Moth



Blackwell Publishing

Fossils and the history of life - What can the fossil record tell us about the origins of cells?

eukaryote.jpg

Eukaryotic cells

Unicellular prokaryotic life exists in the fossil record approximately 3.5 billion years ago. The other kind of cell, the eukaryotic cell, does not appear in the record until 1.8 billion years ago.

Eukaryotic cells are more complex, with a separate nucleus and organelles, and are usually larger than prokaryotic cells. The long time from the origin of life and of prokaryotic cells to the origin of eukaryotic cells - about 50% of biological history - suggests that it was an improbable, or evolutionarily difficult, transition.

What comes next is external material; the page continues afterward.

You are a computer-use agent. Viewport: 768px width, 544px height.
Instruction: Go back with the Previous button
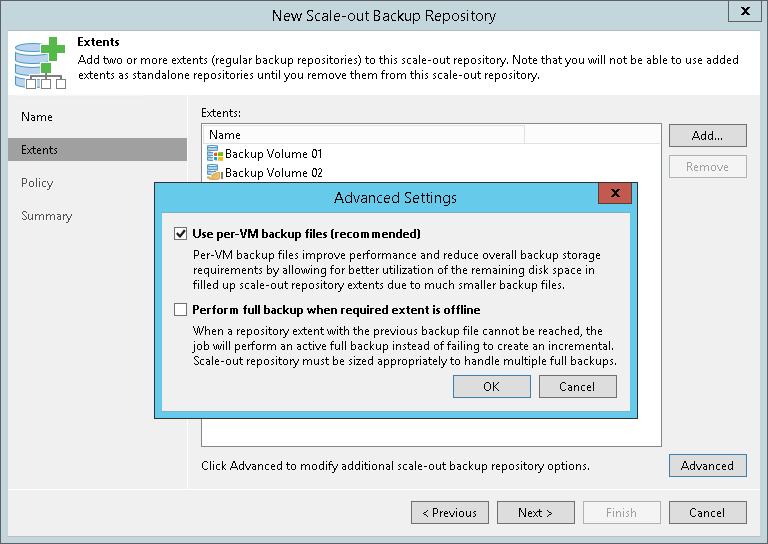coord(449,513)
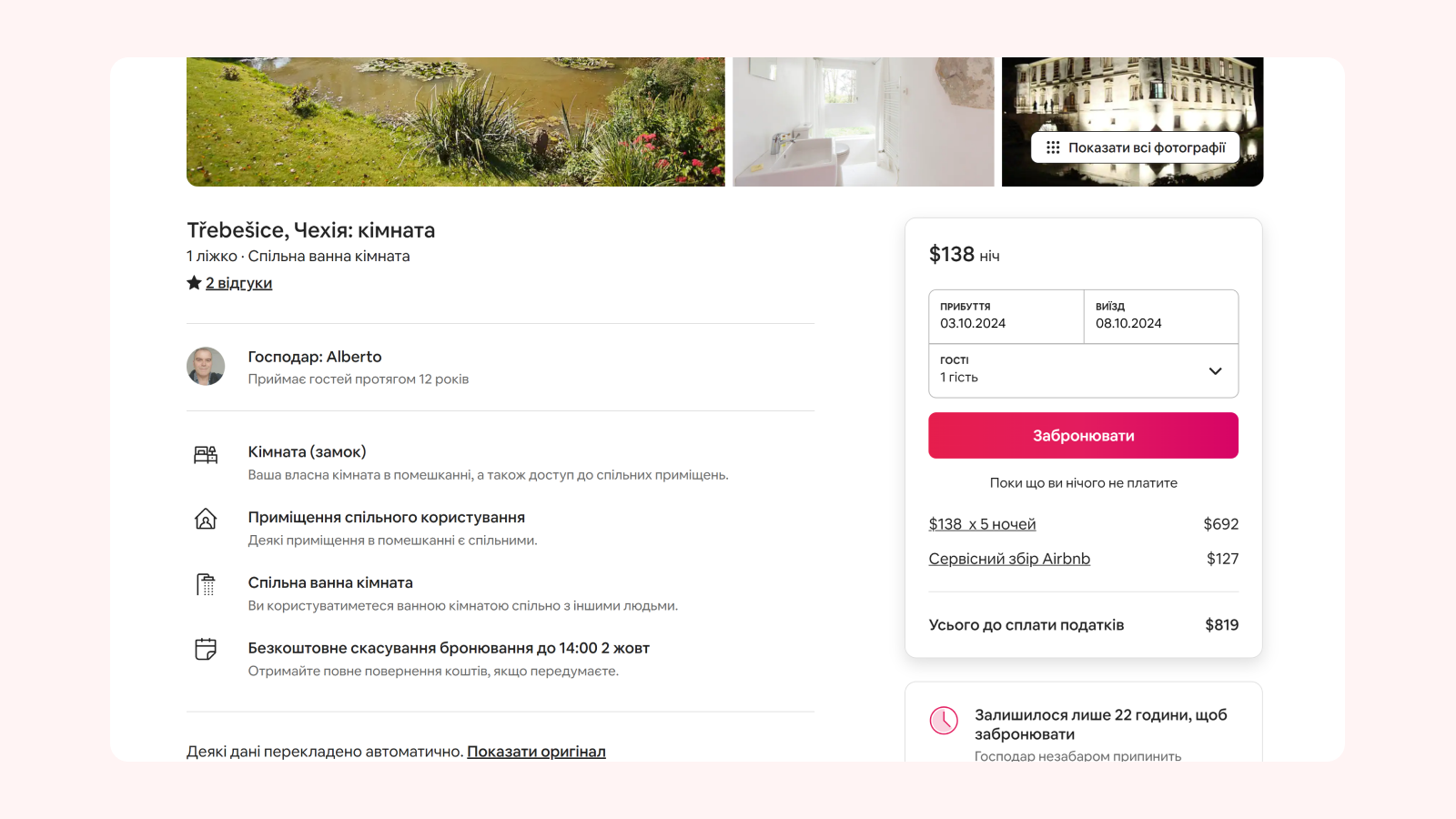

There has been much research on the origin of organelles and it is widely (if not universally) accepted that they originated in a symbiotic union of ancestral prokaryotes. One cell may have entered another (wither as engulfed food, or as a parasite), and instead of being digested or parasitizing its host, it may have evolved into a symbiotic mitochondrion. (It is of course most unlikely that it was a unique event: rather, it would often occur that one cell entered another, and all sorts of evolutionary possibilities could ensue.) If the mitochondrial ancestor was originally a parasite, the theory about evolutionary increases and decreases in virulence gives reasons why it might have evolved into a symbiont.

Figure: all plants and animals are eukaryotic: they possess complex cells with a separate nucleus. Within the nucleus the DNA is here illustrated in the diffuse form called chromatin; when the cell divides, the chromatin coalesces into structures called chromosomes.